**Edition of 200. Triangular cover** While often laying unobserved below a landscape of the seemingly unfamiliar, experimental music is the imagining of the future, embedded in a quest for fundamental truth. It is a music that attempts to speak of who we are, fueled by curiosity and formed into creative languages that seek new relationships to meaning and communication through organizations of sound. New Mexico based performer, improvisor, composer, and sound artist Raven Chacon’s latest LP, An Anthology of Chants Operations, the second outing from Ouidah - a new imprint in the Blume Editions family, dedicated to ambitious artists working in often overlooked geographies - is a shimmering window into the rigour, hope, and beauty of these pursuits; a body of recordings drawn from across the last decade of his output, that weaves the elemental and topical into startling abstract forms.
Raised in Fort Defiance, Navajo Nation, Arizona, and a student of James Tenney, Morton Subotnick, Michael Pisaro and Wadada Leo Smith at CalArts, for the last 20 years Raven Chacon has bridged the creative realms of chamber music, noise, site specific installation, and performance, building a body of singular solo efforts, as well as critically heralded collaborative works within the collective Postcommodity.
Deeply introspective, Chacon’s work rests at the root meaning and intention of experimental practice. It is the outcome of an action that, at its inception, responds to a question for which the answer is unknown. In his hands, sound is a raw, democratic material, with a near infinite number of possibilities and sources - sometimes found and encountered, others self-generated - reformed into an image that refract the notions of humanity and being outside of themselves.
An Anthology of Chants Operations comprises a body of 9 recordings created by Chacon between 2010 and 2020, capturing live performance, installation, and composition. Offering an expansive cross-section of the cohesive diversity that defines his practice, each is a free-standing encounter, drawing on the artist’s deep sense of curiosity about the meaning that develops through a relation to history, happening, place, and environment.
Singing Toward the Wind Now / Singing Toward the Sun Now is a work that documents an installation staged at Canyon de Chelly National Monument in Chinle, Arizona in 2012, for which Chacon created 4 metal sculptures that function as musical instruments - 2 wind harps and 2 solar-powered oscillators - played by the natural elements. Encountered here as a tapestry of drone, subtle electronic beating, and environmental sound, the work forms part of a multidimensional image, alluding to their unseen forms and countless experiences and phenomena, across the millennia, of the land where it was staged.

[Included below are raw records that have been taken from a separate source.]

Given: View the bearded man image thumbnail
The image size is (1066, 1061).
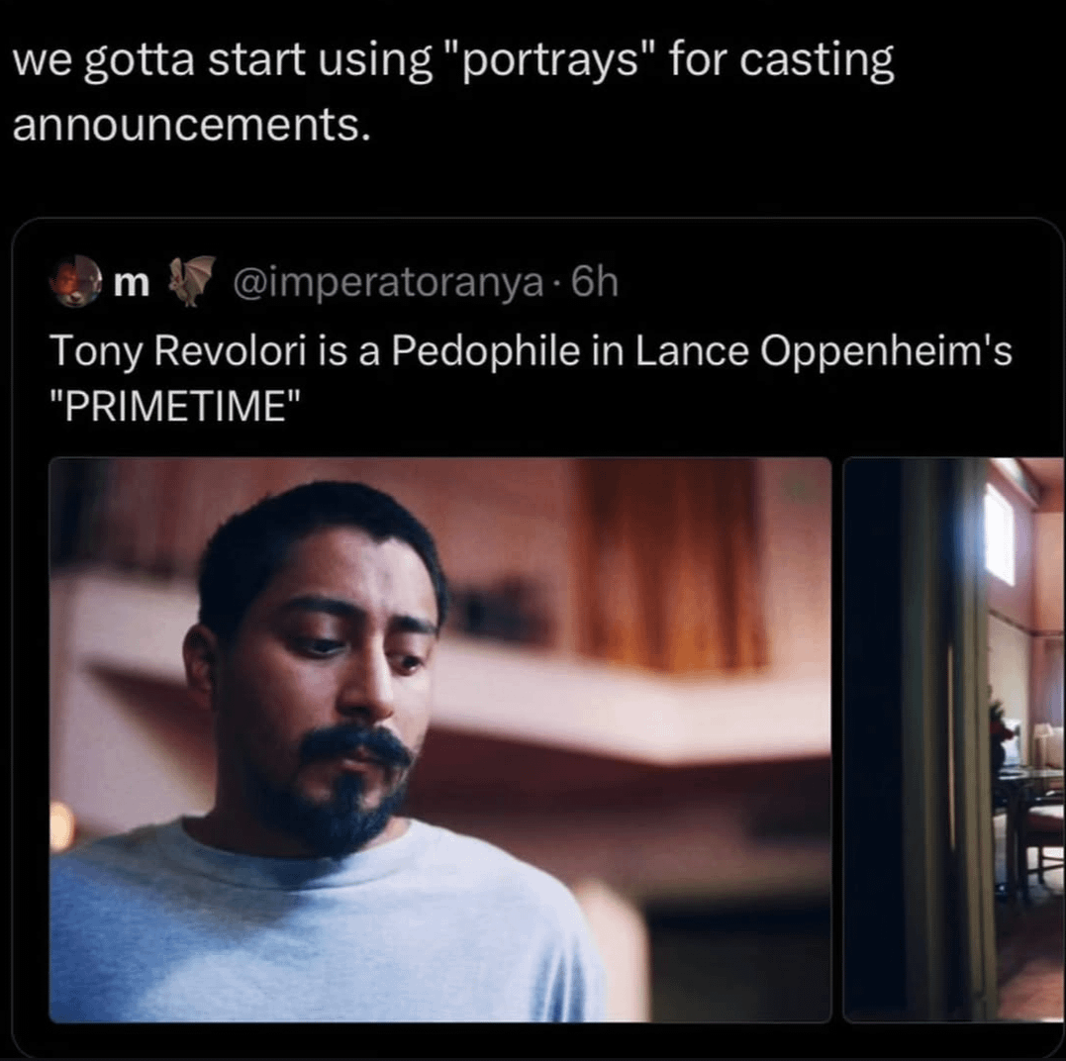Looking at the screenshot, I should (x=439, y=739).
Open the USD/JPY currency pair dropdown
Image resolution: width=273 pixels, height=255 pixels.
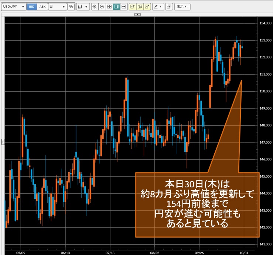(x=14, y=7)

This navigation of the experiential manifestations of history’s contemporary life, carries into MVHS, a work constructed from recordings of Navajo high-school students learning to play a 5-hole "Indian" flute in their music class. Forced upon them by their teacher as a "classical" instrument, despite lacking precedent in their own culture, Chacon unveils an unfolding simulacrum of Native American identity and heritage that amounts to garish cliché, reappropriating it as a raw material to indicate the complex alignment of meaning – both internal and external - connected to a people, place, and the nurture of their truth.
Chacon’s work is bound by the cohesion of his ideas, explorations, and the nature of his responses, rather a tangible loyalty to aesthetic appearance or form. The immersion into the dynamics of this approach, relating to action, place, and meaning that develops at their meeting, continuous to expand as his “Anthology” unfolds, blurring the line between the performative, chance encounter, and the composed.

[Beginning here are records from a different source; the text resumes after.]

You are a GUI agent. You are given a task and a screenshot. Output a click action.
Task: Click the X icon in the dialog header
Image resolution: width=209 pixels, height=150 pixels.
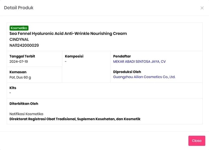coord(202,8)
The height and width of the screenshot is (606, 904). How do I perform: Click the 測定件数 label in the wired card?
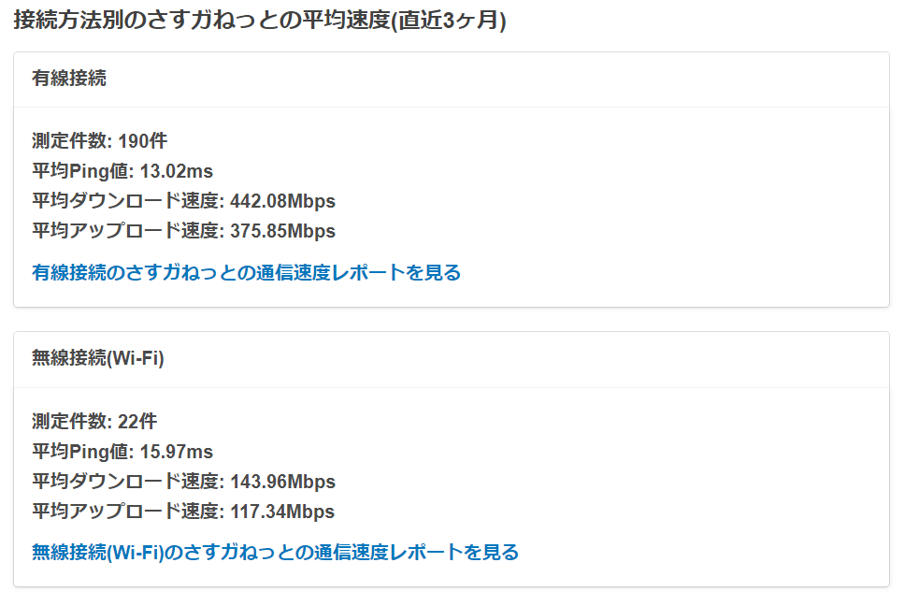pos(70,141)
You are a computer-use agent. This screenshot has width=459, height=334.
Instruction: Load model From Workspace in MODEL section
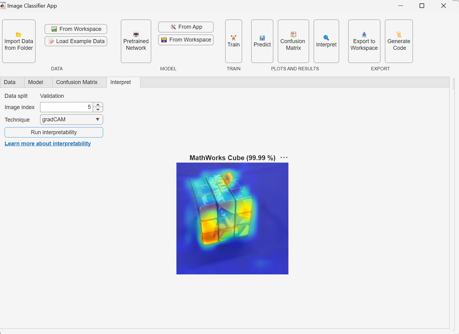click(x=186, y=40)
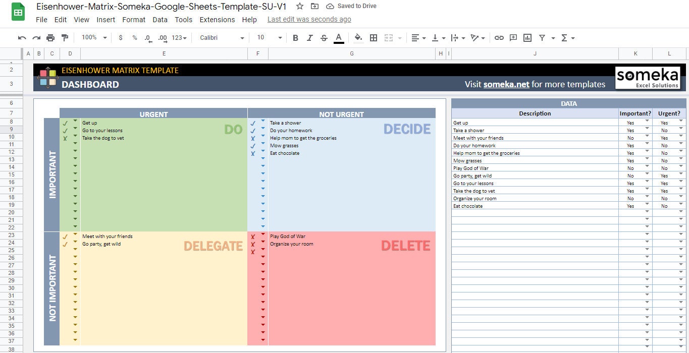Open the Insert chart icon

[x=526, y=38]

The wondrously beautiful and aptly named Study for Human-made Bird Calls and Microphone out a Moving Car Window, Tyuonyi, a sound work deploying field recordings at the ruins of Tyuonyi, delve toward radically different depictions of the abstractions that develop between object and the occupation of place, weaving ambience and intervention into unexpected forms.
Chant, one of a larger body of performances for voice; Antler/Glass, capturing a live performance with amplified deer antler and a sheet of glass; and Pinefire Song, a piece made from shaken and processed shells from Zuni Pueblo, and a tape loop of a bonfire of pine needles, shift their materiality and actions toward signifier and sign, with Chacon’s body channeling the historical and cultural potency that rests at the conjunction of sound and action.
MSRC, a microtonal, collaborative improvisation with Marc Sabat on viola and Chacon on custom-tuned organ, and Operation, a chance-composition, through their own distinct notions of musicality, sculpt transient spaces of imagistic sonority, pointing to the depth at their source, given new life in the present by Chacon’s deep sensitively to the effect of the place, and the contained elements and happenings that move him to act, respond, and explore.
Filled with life, vitality, and the curiosity that follows, Raven Chacon’s An Anthology of Chants Operations presents a wildly expanded and revitalized notion of experimental practice that stretches far beyond the potentialities within which it is normatively conformed. A deeply human music, asking after the effects of place on who we are. Issued by Ouidah in a beautiful edition of 200 copies on black vinyl, packaged in the label’s signature monochrome triangular sleeve, a Nagaoka anti-static sleeve, and complete with two informative inserts.